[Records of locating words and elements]
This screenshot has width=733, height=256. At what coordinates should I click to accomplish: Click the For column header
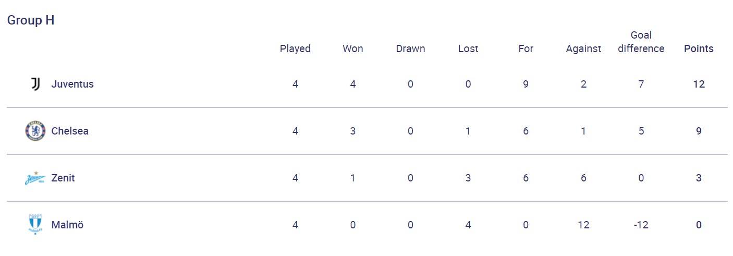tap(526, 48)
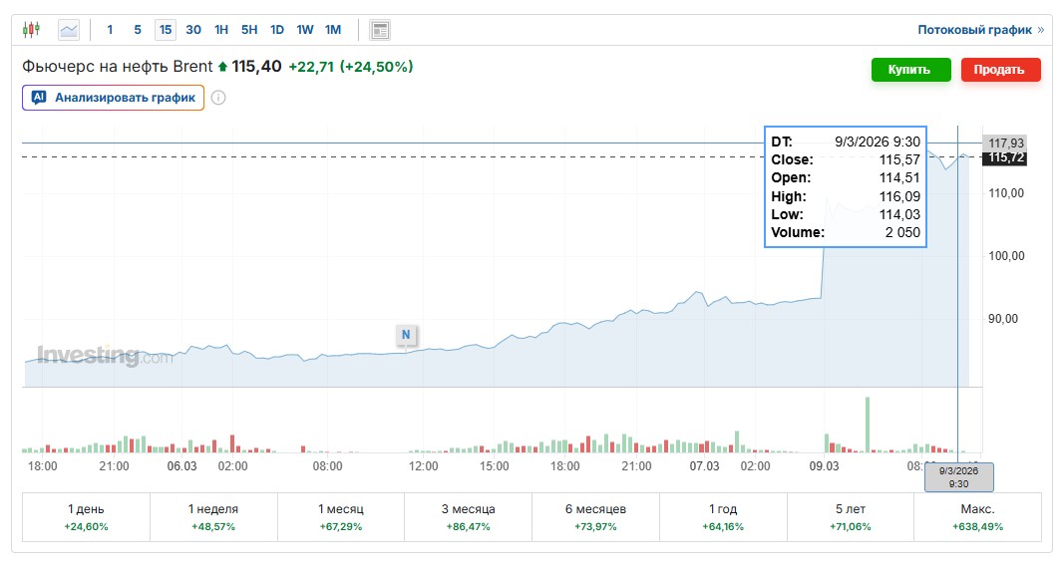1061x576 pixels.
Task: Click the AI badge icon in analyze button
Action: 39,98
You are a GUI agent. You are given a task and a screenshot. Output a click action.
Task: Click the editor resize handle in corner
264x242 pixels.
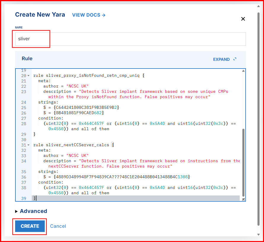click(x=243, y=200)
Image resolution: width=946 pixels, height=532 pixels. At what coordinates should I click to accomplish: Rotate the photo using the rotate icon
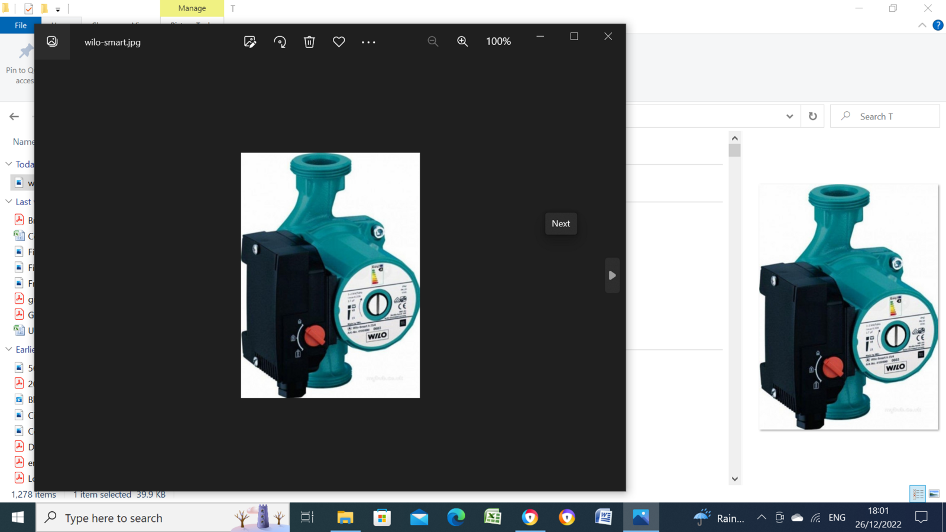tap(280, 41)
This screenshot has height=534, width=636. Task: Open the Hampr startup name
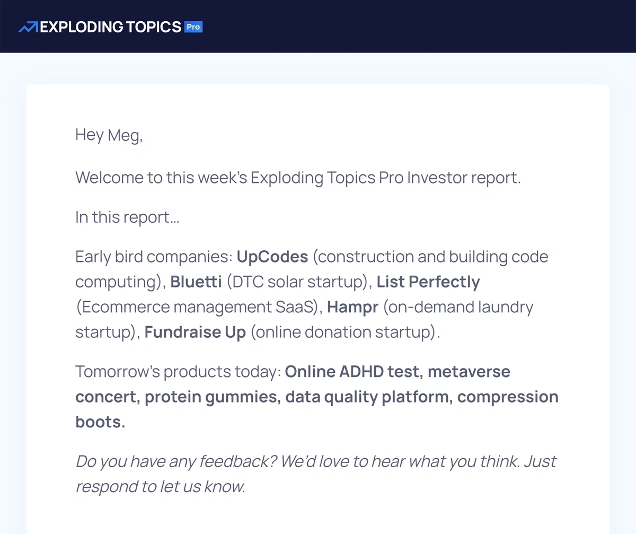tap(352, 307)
--
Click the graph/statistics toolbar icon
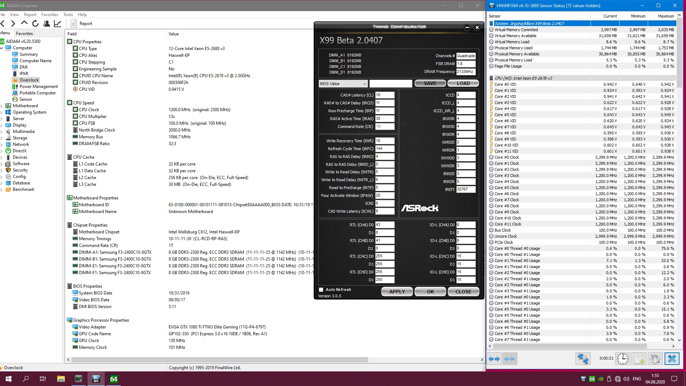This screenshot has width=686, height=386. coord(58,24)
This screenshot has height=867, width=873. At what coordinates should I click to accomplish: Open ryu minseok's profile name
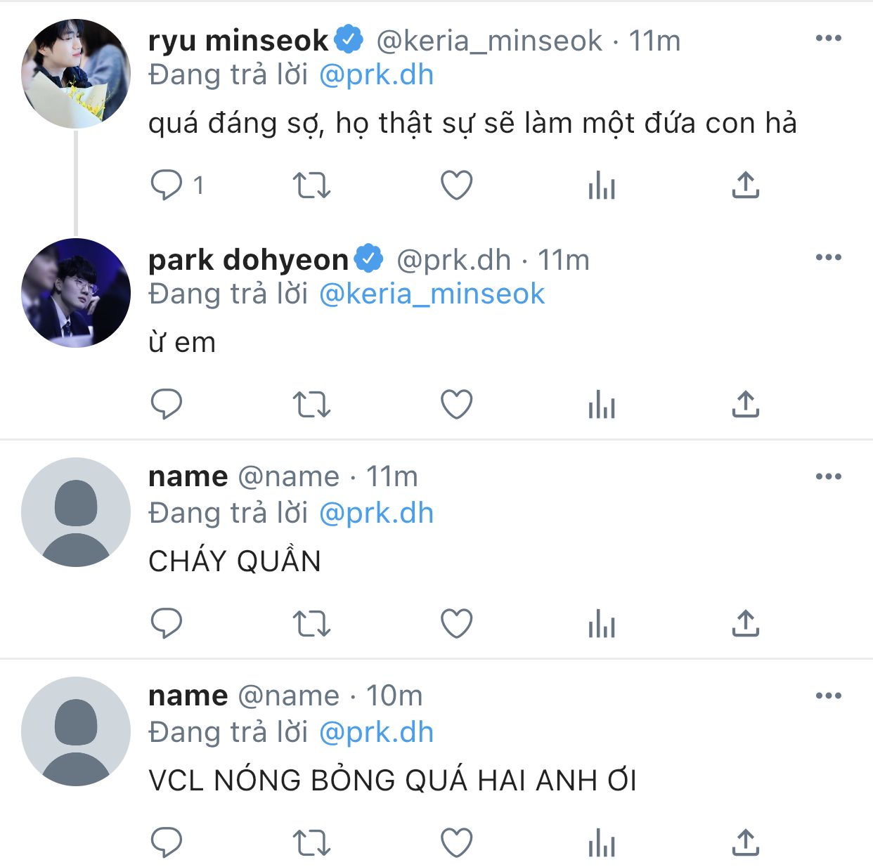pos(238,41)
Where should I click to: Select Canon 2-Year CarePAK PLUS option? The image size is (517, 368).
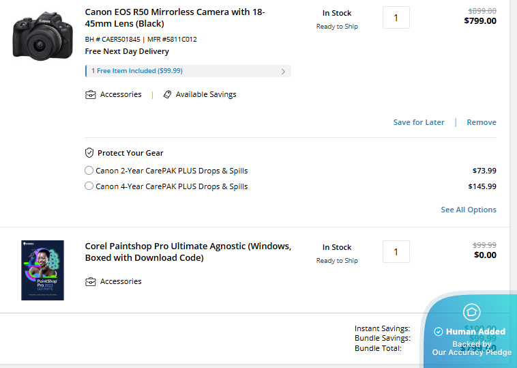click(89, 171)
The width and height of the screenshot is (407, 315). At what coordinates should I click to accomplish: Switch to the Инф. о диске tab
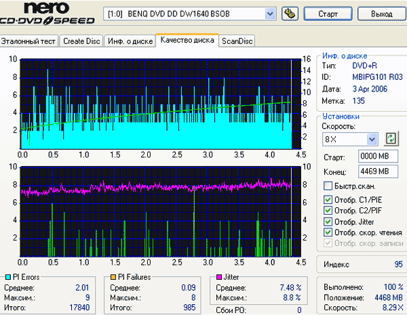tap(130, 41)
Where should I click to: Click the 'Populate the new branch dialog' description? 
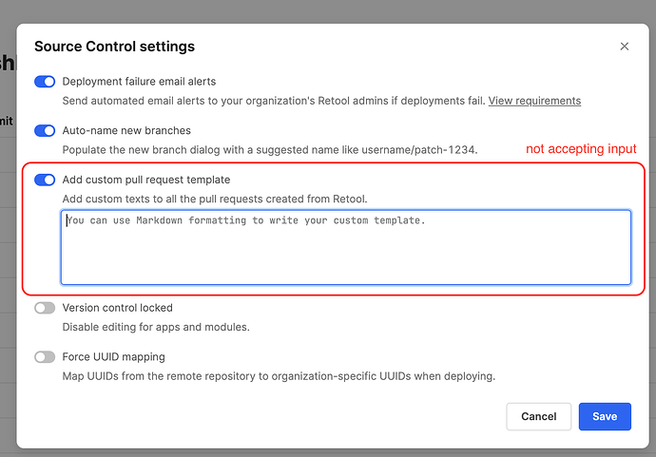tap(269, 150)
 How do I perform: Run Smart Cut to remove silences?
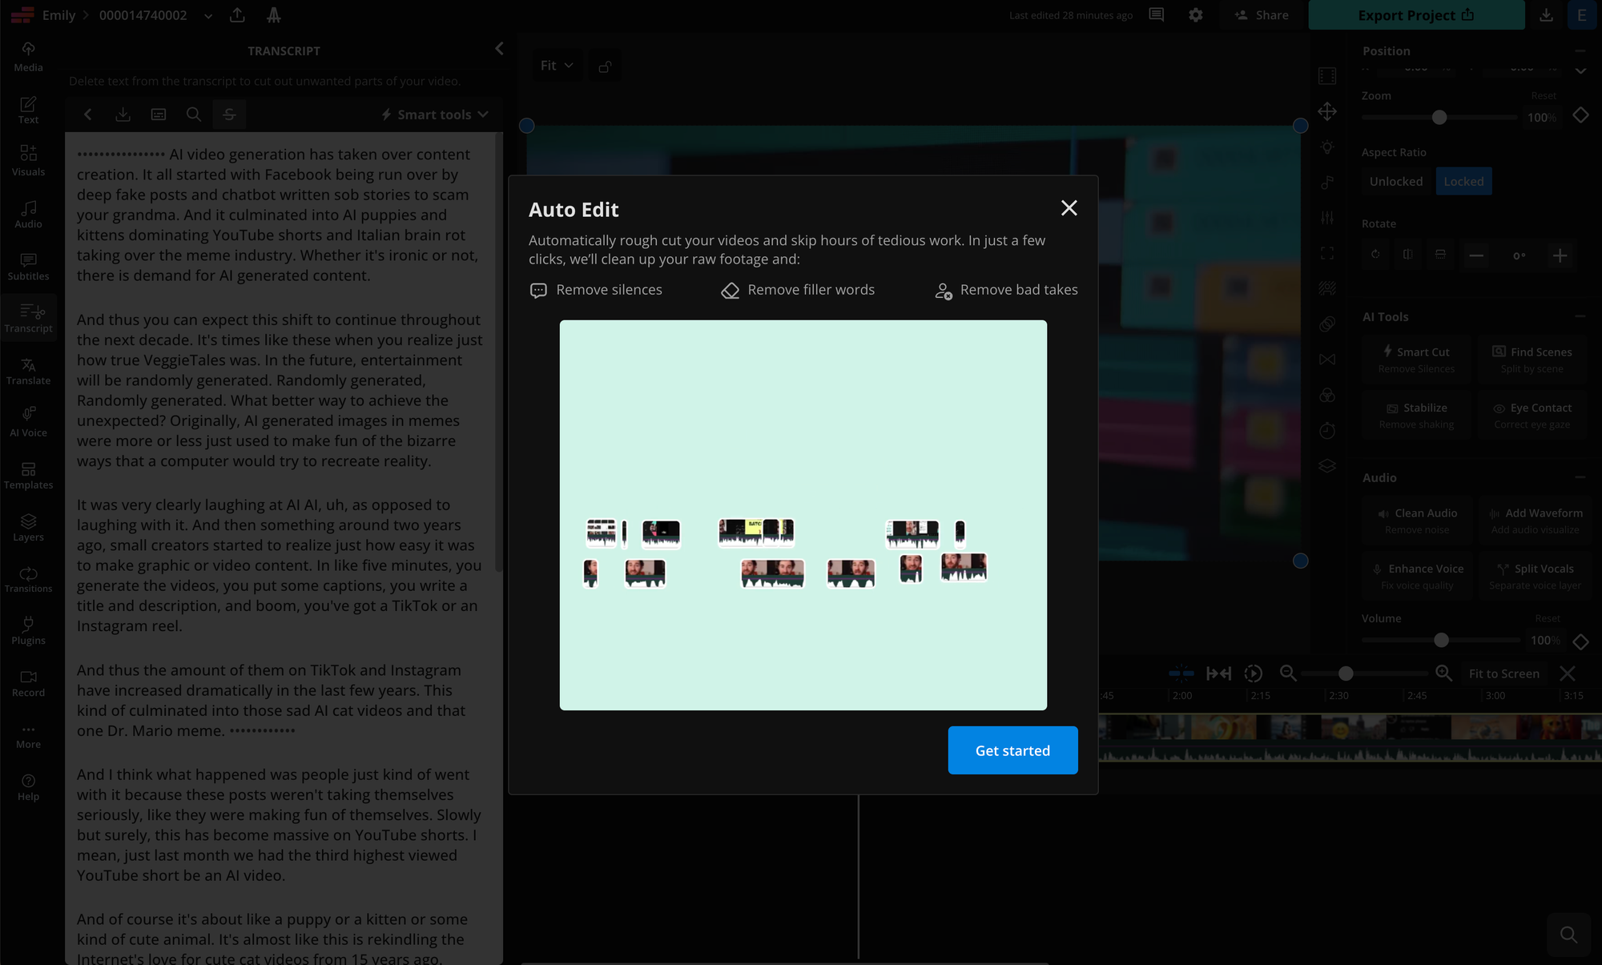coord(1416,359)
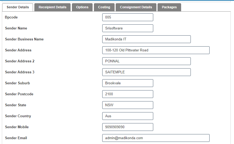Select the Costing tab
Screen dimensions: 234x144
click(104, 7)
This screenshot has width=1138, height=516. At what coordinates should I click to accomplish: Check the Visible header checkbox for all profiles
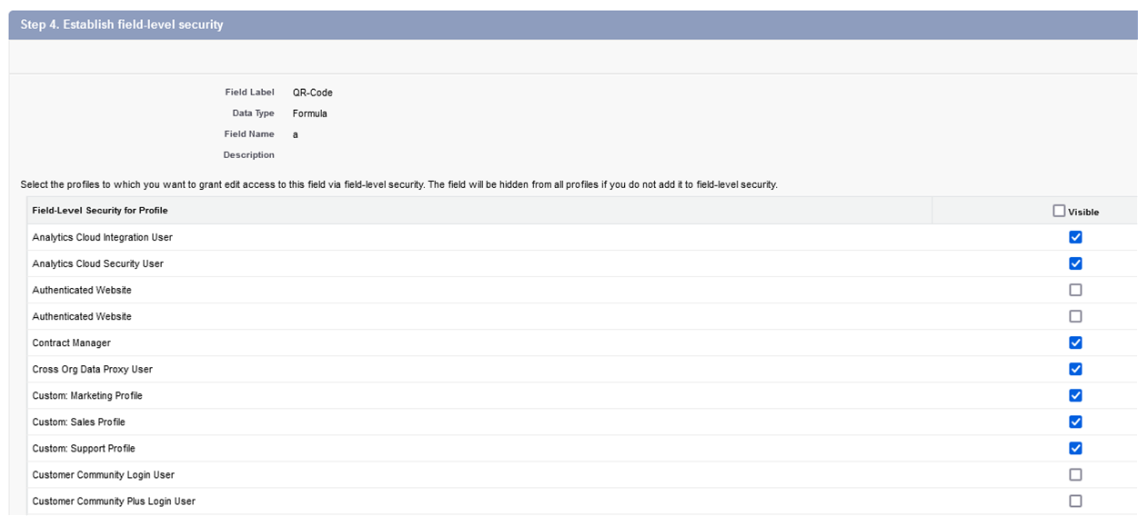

**Task details:** Rewrite the material starting at the line that has "How do I perform: Run" and stopping after the line that has "This screenshot has width=1138, height=516.", with "silences" changed to "pauses" and nothing else changed. Leave the pictures out.

**Answer to this task:**
 How do I perform: Run Smart Cut to remove pauses?
coord(1416,359)
Select the Costing tab
Screen dimensions: 234x144
click(104, 7)
This screenshot has width=1138, height=516. At what coordinates should I click to accomplish: Check the Visible header checkbox for all profiles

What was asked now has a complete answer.